I’m after a burst of nostalgia. What I want is proper tea served by a person who isn’t wearing a name tag, served in a cup that isn’t the size of a small bucket.

It’s such a delight to be able to take five minutes to sit and watch the world pass by, instead of rushing down the street trying to find a bin to put your teabag in, while a cardboard cup malevolently scolds your flesh.

And what’s with the tissues that modern coffee outlets hand out with these cardboard cups – are they only assuming that I will spill half the contents down my shirtfront the moment I take the lid off, or do they know from the splash marks on my umpteen loyalty cards?

People smirked when I’ve expressed my admiration for Brown’s Cafe.
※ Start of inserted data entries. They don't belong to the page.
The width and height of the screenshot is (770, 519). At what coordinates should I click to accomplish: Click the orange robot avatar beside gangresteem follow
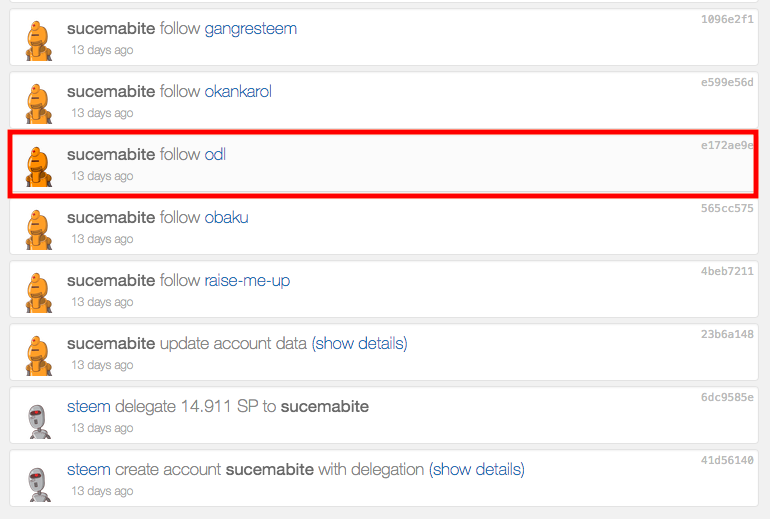coord(37,39)
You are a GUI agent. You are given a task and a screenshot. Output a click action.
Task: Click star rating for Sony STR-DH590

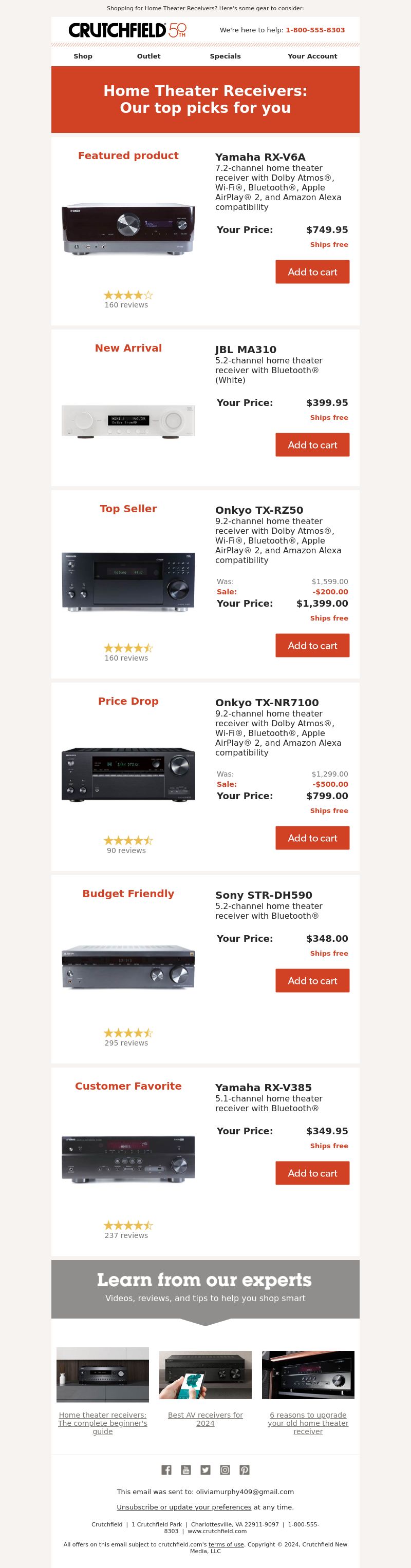click(128, 1033)
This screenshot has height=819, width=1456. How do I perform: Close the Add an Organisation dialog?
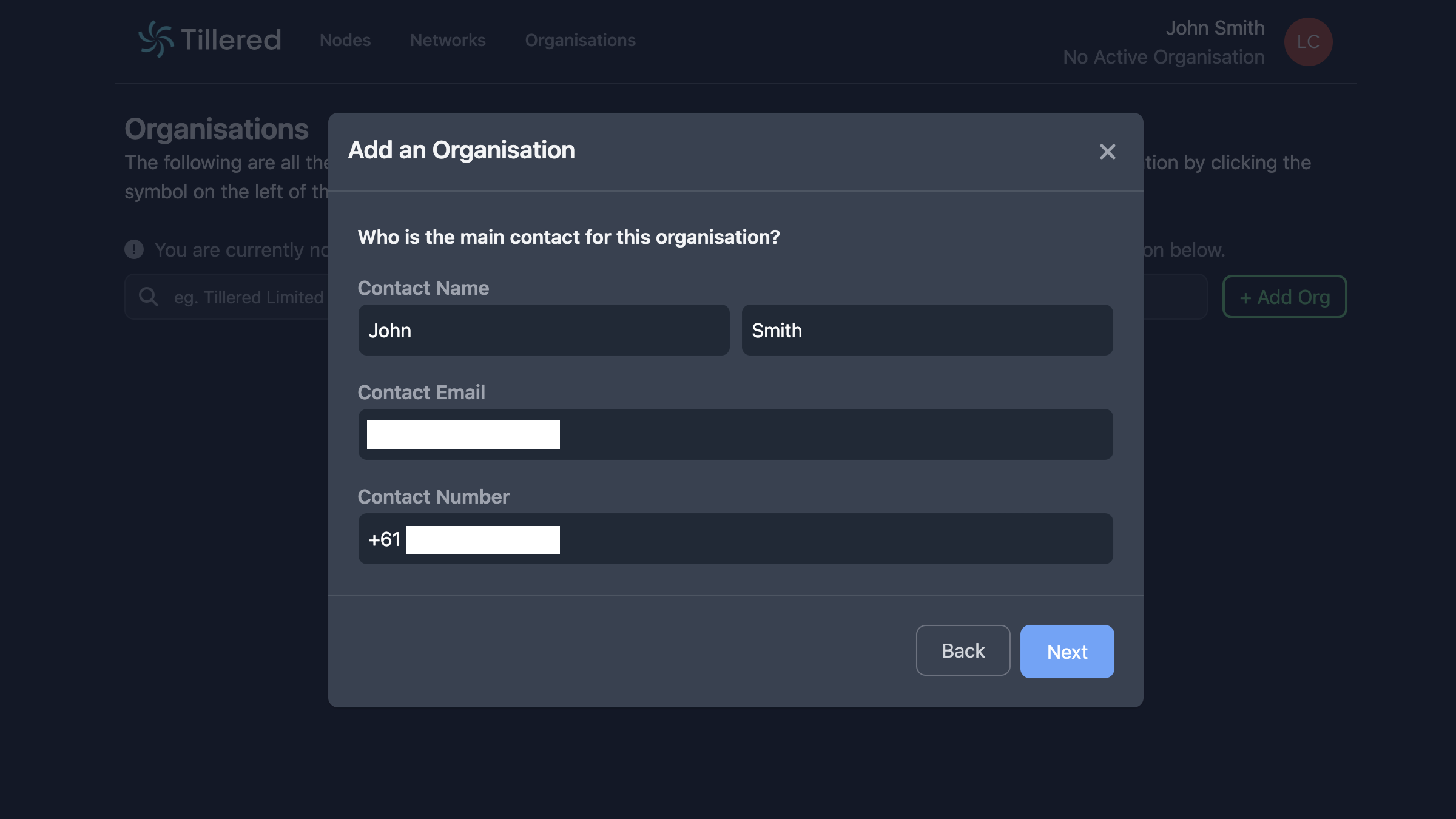click(x=1107, y=152)
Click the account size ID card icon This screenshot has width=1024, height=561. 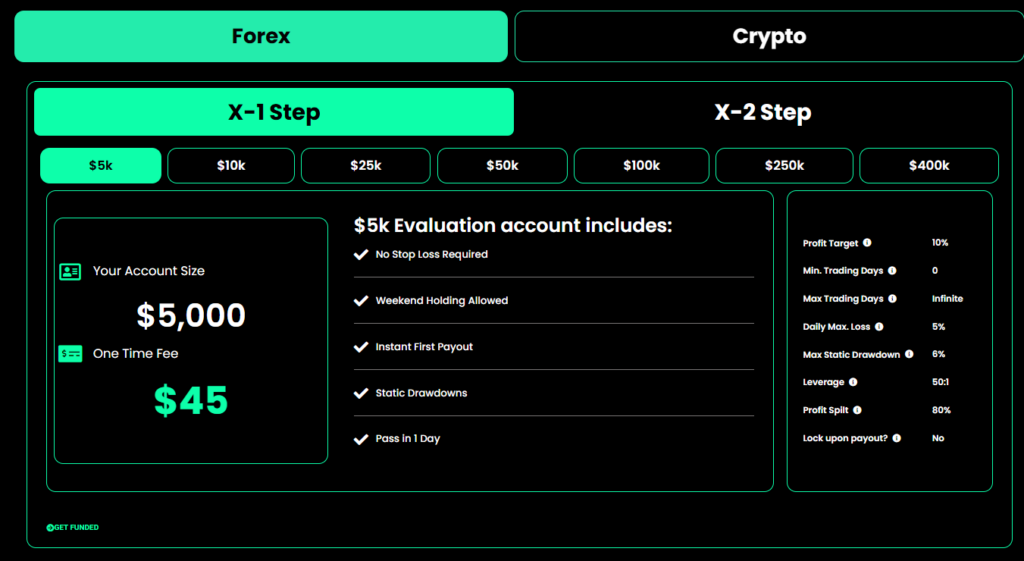[x=70, y=272]
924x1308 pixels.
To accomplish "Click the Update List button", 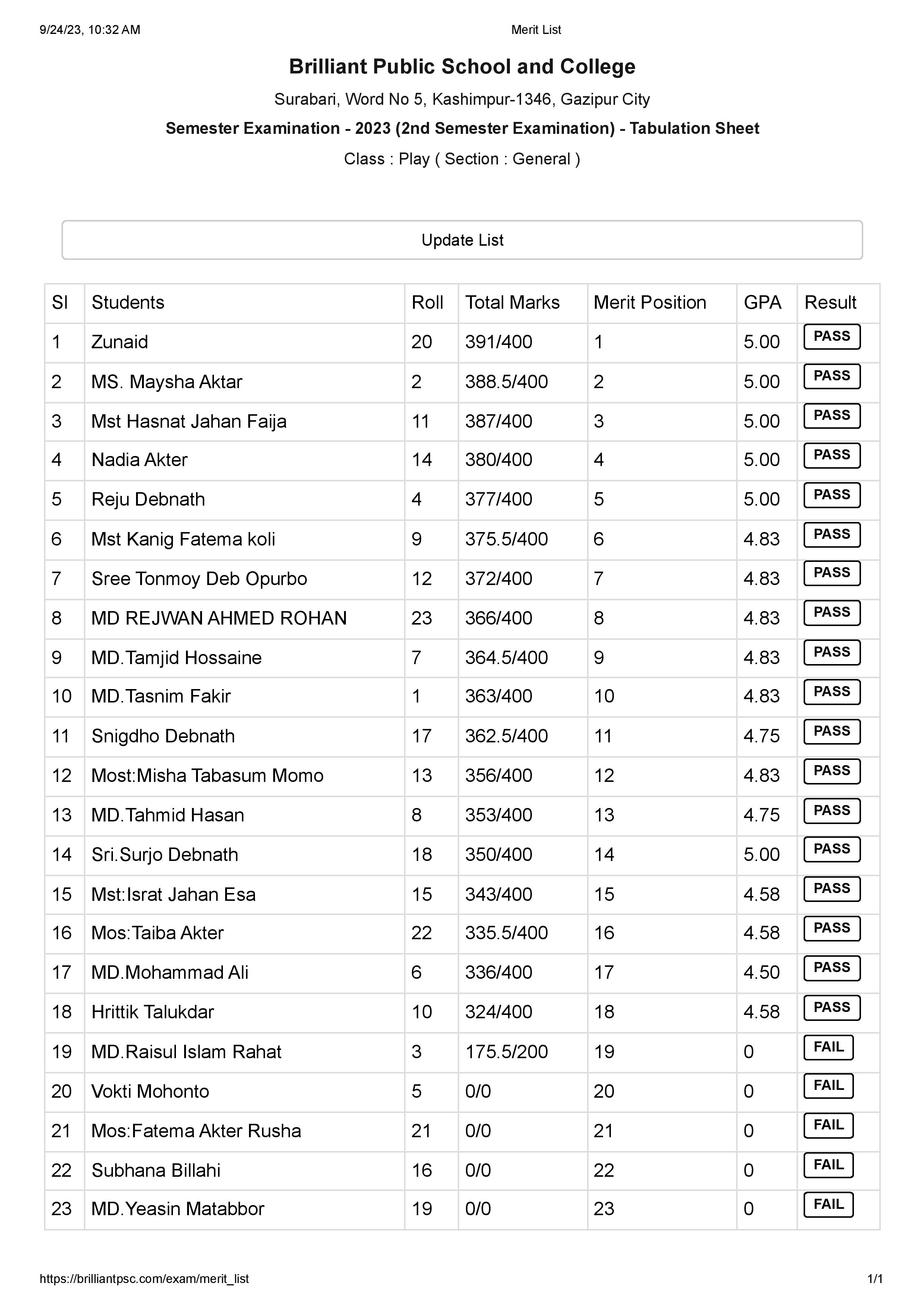I will point(462,240).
But to me there’s no better place in the centre of town.

At one time I admit, it may have seemed like any other, ordinary cafe. But in 2015 at the age of 91, its ordinariness takes on a tint of old world glamour, where food is served properly.

Here you can order pie and mash, without it being pan-fried, sizzled, tossed, drained or daubed in the ruins of a handpicked mango. Why spoil a good thing? And its glamour was confirmed to the world when Brown’s hit Hollywood in 1984 as a backdrop in the questionable Rob Lowe movie Oxford Blues.

Brown’s Cafe still sells milkshakes, “made with real ice cream” in strawberry, banana or chocolate. The bottles retain pride of place on the windowsill.

The ‘lime’ milkshake variety has sadly gone from today’s menu, for there are few things as romantic as a frothing glass of bright green milk between two young lovers, while an imaginary skiffle band plays The Rock Island Line in my head.